What Is an Acquittance?
An acquittance is a document which shows that a debtor has been released from a debt obligation by paying it in full.
- Acquittance letters are issued by a lender or lien holder as proof that the owed amount has been satisfied.
- Banks and other mortgage lenders issue an acquittance once a mortgagor makes the final payment on their mortgage.
- Typically, banks and mortgage lenders issue acquittance letters. But they can issued for all types of debts, including installment debt and revolving debt.
Understanding an Acquittance
Acquittance letters are often issued by a lender or lien holder as proof that the owed amount has been satisfied, and that no further repayment is expected or warranted. These are sometimes also known as letters of satisfaction or discharge letters.

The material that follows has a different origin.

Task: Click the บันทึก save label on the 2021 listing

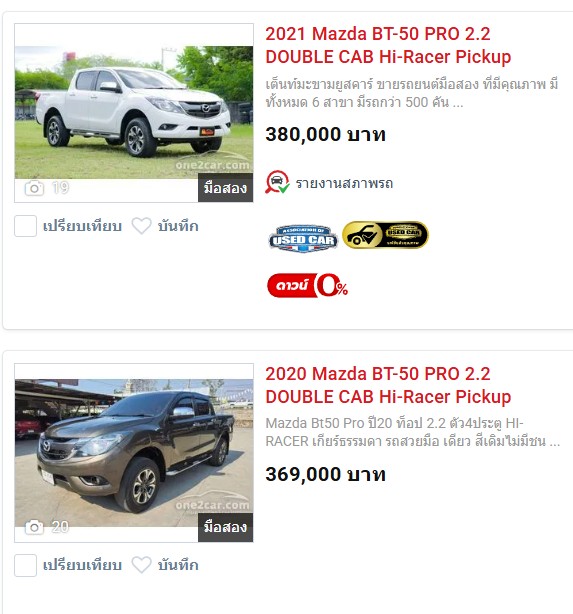Action: pos(178,226)
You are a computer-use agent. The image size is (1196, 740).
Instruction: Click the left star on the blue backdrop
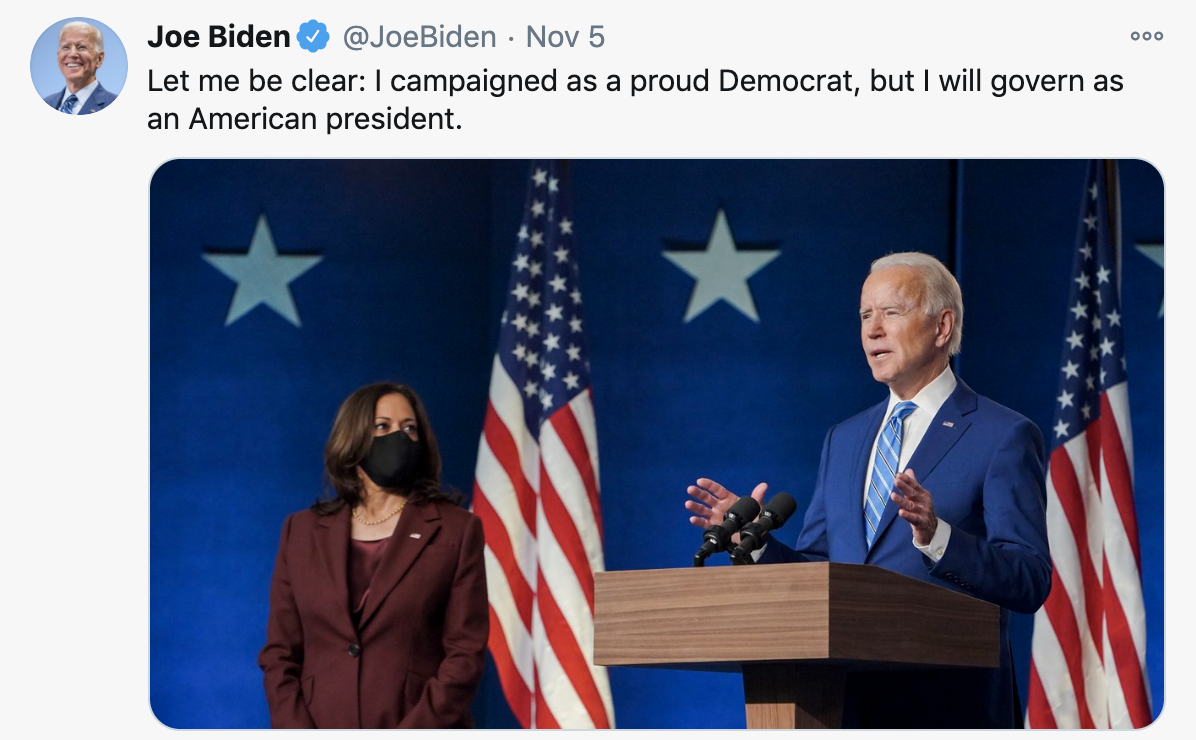coord(262,272)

Banks and other mortgage lenders issue an acquittance once a mortgagor makes the final payment on their mortgage. This document can be used in future transactions if the homeowner needs proof that the property is owned free and clear, or without financial encumbrance or liens.
However, these documents aren't just limited to mortgages. Many other installments, or non-revolving debts, provide notifications like an acquittance when they have been repaid.
What Is the Difference Between Installment Debt and Revolving Debt?
There are two basic types of issued debt: installment and revolving. An installment debt is usually the type of debt that a borrower takes on for a big-ticket purchase, such as a car or a home. They can also take the form of personal loans in which a borrower receives a lump sum of cash. In all cases, these are finite figures, with a monthly payment that goes towards paying down an existing balance.
Take an auto loan for example. John purchased a previously owned car at a dealership for $22,000. He financed that purchase over five years and has a monthly payment of $375. If John makes the minimum monthly payment each month, he will pay that $22,000 off in five years. His balance will not increase, and his payments will remain the same for the life of the loan. This is an installment debt.
A revolving debt is most commonly associated with credit cards. These are called revolving debts, both because the payment can change from month to month, and the balance of the debt can shrink and grow over time.
For example, take a Visa card. John uses his Visa to go to the movies, have the oil in his car changed, and to buy a plane ticket to see his sister out of state. John has charged $600 this month and his statement shows that he owes a minimum payment of $60. John decides to pay the balance in full, but then immediately uses the card again to buy concert tickets for $50. On his next statement his balance now only shows the $50 in new charges and a new minimum monthly payment of just $25. This is a revolving debt.